Sproule, who was on Hibs’ books between 2005 and 2007 and then again from 2011 until last summer, quit Ross County at the end of the year in favour of a move back home to Northern Ireland and is now plying his trade with the country’s most successful side Linfield.
While he admits that he misses getting up for training every day now that he’s with a part-time club, Sproule reckons that the benefits to his family life far outweigh that.
With three young boys, Sam, Alfie and Joey to bring up, Sproule and his wife Janet are pleased to be nearer to friends and family after more than a decade on the road in football.
“It was a move that a lot of people maybe raised their eyebrows at,” Sproule conceded. “I was playing regularly in the SPFL with Ross County and things were going really well.

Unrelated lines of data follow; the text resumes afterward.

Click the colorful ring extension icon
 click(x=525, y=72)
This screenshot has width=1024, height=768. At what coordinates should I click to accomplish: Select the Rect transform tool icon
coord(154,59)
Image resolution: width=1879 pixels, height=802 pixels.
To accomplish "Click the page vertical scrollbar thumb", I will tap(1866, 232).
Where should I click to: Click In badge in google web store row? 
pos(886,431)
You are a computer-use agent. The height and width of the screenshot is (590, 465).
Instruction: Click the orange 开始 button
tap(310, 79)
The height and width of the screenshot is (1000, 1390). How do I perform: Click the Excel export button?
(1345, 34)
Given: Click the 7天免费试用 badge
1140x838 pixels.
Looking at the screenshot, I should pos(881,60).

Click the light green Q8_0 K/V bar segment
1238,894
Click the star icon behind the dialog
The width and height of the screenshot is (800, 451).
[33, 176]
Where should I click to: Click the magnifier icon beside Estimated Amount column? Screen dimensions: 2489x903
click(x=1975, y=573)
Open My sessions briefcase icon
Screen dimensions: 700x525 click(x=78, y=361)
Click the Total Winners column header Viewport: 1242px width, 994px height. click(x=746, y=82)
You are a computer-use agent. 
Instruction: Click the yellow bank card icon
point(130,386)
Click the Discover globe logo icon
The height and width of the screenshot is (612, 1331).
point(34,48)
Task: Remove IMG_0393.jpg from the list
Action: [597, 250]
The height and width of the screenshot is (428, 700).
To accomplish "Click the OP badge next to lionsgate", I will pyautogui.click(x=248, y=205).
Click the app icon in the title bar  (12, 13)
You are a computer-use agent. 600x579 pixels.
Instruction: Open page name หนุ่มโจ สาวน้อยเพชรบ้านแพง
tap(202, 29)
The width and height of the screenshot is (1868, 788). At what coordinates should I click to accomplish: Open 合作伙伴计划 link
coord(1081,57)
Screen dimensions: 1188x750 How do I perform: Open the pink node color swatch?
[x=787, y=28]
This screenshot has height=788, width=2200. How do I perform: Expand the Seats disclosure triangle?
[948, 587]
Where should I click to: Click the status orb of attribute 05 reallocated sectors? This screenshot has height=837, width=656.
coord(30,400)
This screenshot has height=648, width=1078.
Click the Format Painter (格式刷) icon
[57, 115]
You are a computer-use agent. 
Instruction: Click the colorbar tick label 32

“But the reason that I wanted the move was to come back home and be closer to my family. I wasn’t enjoying what I was doing and when that happens it starts to affect you away from football.
“I’ve always been honest to myself and, more importantly, to my family, and since we have come back home the kids have gained so much through being closer to their aunties, uncles, grannies and the rest of the family.
“I’m not going to lie. Sometimes I wake up and miss going to training every day, but coming back home has been worth it in so many other ways.
“My family have moved around with me for the best part of ten years. We didn’t have help from family because we didn’t have anyone close enough to us and I just felt that it was time to give them something back.”
Sproule’s return has caused something of a stir in the Irish media, not least for the fact that one of his first games back was in the cup against his old team Dergview. The squad for last week’s match, which Linfield won 5-0, included a sprinkling of Sproule’s family and some friends. “It was unbelievable”, Sproule added. “I started out at Dergview and on the day that I signed for Linfield, we were drawn against them in the Irish Cup. Not only does my brother, Andrew, play for them, so does my cousin and a few of my friends. Because of the family ties and the publicity that came with it, I think that every man and his dog from Castlederg [his hometown] was there.
“There was certainly a bit of spice to the game and I think most people were there to cheer on my brother and friends instead of me! But I was delighted to be able to play my part in the first two goals and to eventually get the win. I just had to keep my professional head on for the 50 minutes that I was on the park.”